WORK TO BE COMPLETED
Show all lines from the data that include the word "agent".

Source records

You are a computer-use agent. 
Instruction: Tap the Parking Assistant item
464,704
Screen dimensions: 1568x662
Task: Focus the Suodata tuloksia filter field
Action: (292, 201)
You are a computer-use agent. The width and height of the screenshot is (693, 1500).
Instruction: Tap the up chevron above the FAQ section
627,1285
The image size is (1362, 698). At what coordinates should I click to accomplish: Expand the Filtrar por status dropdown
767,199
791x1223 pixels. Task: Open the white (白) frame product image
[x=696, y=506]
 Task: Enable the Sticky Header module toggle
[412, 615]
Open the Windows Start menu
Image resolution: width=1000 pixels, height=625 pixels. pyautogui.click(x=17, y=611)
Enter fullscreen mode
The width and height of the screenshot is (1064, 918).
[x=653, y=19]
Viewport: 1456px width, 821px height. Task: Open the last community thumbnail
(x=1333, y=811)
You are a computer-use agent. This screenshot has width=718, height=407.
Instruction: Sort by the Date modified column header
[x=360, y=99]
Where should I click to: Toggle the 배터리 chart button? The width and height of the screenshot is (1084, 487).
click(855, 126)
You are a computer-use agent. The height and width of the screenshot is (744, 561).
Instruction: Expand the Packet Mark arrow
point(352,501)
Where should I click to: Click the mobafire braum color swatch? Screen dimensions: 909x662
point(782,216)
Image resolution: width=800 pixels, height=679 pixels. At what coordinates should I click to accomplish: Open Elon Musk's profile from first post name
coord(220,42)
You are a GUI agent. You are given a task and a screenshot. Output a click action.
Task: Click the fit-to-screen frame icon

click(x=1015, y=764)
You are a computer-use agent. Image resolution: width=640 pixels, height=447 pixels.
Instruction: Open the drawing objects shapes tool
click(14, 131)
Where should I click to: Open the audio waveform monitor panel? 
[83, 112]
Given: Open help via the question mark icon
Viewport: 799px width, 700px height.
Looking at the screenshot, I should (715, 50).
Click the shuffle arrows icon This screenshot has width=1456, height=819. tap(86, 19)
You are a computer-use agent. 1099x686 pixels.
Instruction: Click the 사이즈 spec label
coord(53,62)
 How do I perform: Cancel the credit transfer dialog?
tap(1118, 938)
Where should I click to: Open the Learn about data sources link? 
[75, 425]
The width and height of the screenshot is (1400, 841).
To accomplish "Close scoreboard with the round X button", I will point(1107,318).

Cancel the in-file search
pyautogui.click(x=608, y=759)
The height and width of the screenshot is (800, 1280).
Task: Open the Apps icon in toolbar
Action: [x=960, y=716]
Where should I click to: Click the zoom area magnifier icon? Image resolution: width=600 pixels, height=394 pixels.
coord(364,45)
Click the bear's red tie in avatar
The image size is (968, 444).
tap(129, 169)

TASK ANSWER
You are a computer-use agent. 
You are a computer-use agent. The width and height of the screenshot is (693, 1500).
You are a computer-use agent. This screenshot has width=718, height=407.
You are a computer-use agent. The height and width of the screenshot is (744, 561).
You are a GUI agent. You are given a task and a screenshot. Output a click action.
You are a computer-use agent. Image resolution: width=640 pixels, height=447 pixels.
You are a computer-use agent. 1099x686 pixels.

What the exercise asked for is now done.